Syllabus Edition

First teaching 2025

First exams 2027

Causes & Consequences of Inflation (Cambridge (CIE) IGCSE Economics): Revision Note

Exam code: 0455 & 0987

Last updated

The causes of inflation

  • An increase in the general price level in an economy can be caused by demand-pull inflation, cost-push inflation, or imported inflation

1. Demand-pull inflation

  • Demand-pull inflation is caused by excess demand in the economy

  • Total (aggregate) demand is the sum of all expenditure in the economy

    • rGDP = Consumption (C) + Investment (I) + Government spending (G) + Net Exports (X-M)

  • If any of the four components of rGDP increase, there will be an increase in the total demand (AD) in the economy, leading to an increase in the general price level

Economic graph showing AD shift from AD1 to AD2, with SRAS curve. Average price level on Y-axis, real GDP on X-axis, indicating inflation.
An increase in total (aggregate) demand (AD) raises the average price level in an economy 

Diagram analysis

  • If any of the four components of AD increase, there will be a shift to the right of the AD curve from AD1 → AD2

  • This causes the average price level to increase from AP1 → AP2

  • Demand-pull inflation has occurred 

An example of demand-pull inflation

  • If the Central Bank lowers the base rate, there is likely to be increased borrowing by firms and consumers

    • This will result in an increase in consumption and investment, which will increase the rGDP

    • It is likely to lead to a form of demand-pull inflation

 2. Cost-push inflation

  • Cost-push inflation is caused by increases in the costs of production in an economy

  • If any of the costs of production increase (labour, raw materials etc.), or if there is a fall in productivity, the total supply will decrease

  • With less supply, prices rise, leading to an increase in the general price level

  • Cost-push inflation has occurred

Graph showing shifts in short-run aggregate supply (SRAS) curves from SRAS1 to SRAS2, affecting average price level (AP1 to AP2) and real GDP.

Set exercise>
In the revision note on inflation, what is cost-push inflation caused by?

Recorded data>
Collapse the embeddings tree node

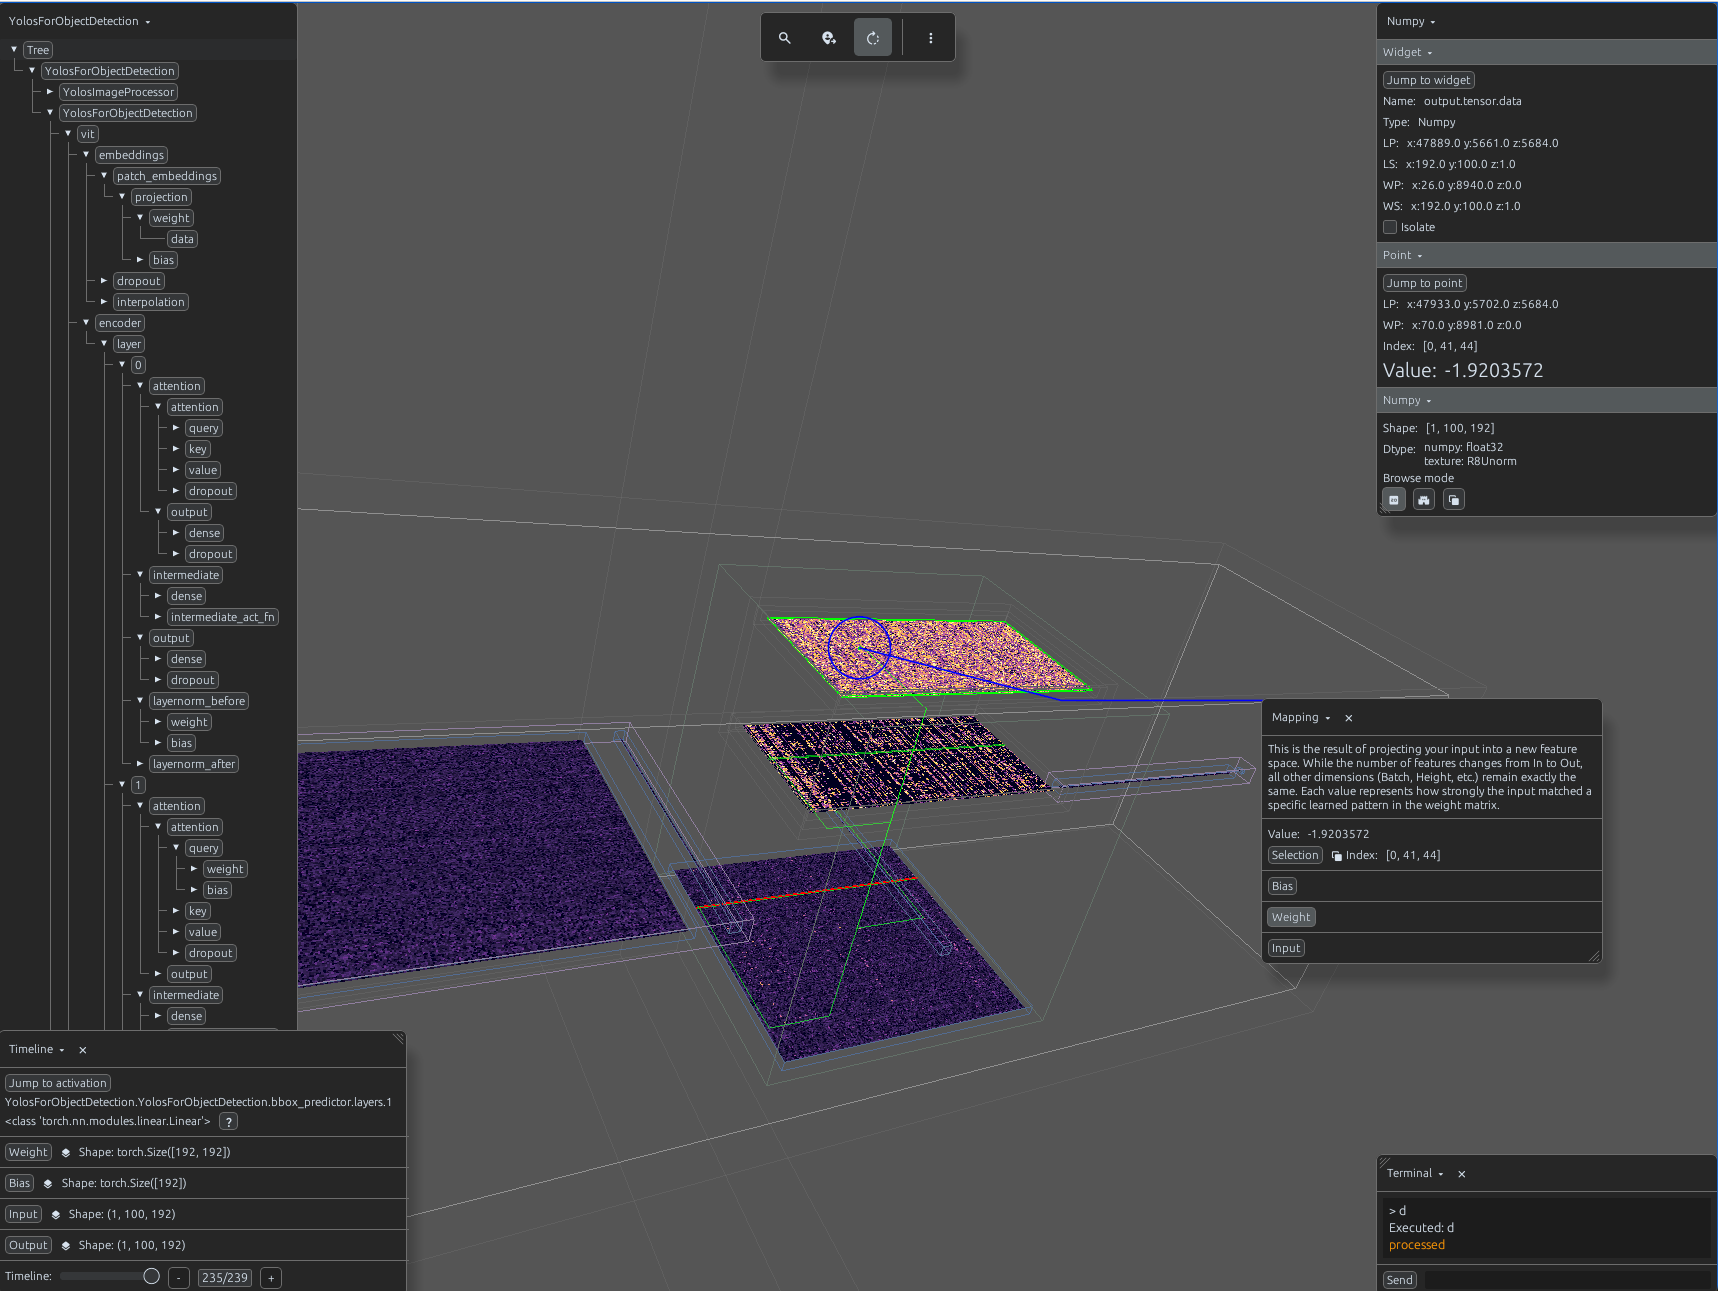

Response below>
Increases in the costs of production in an economy.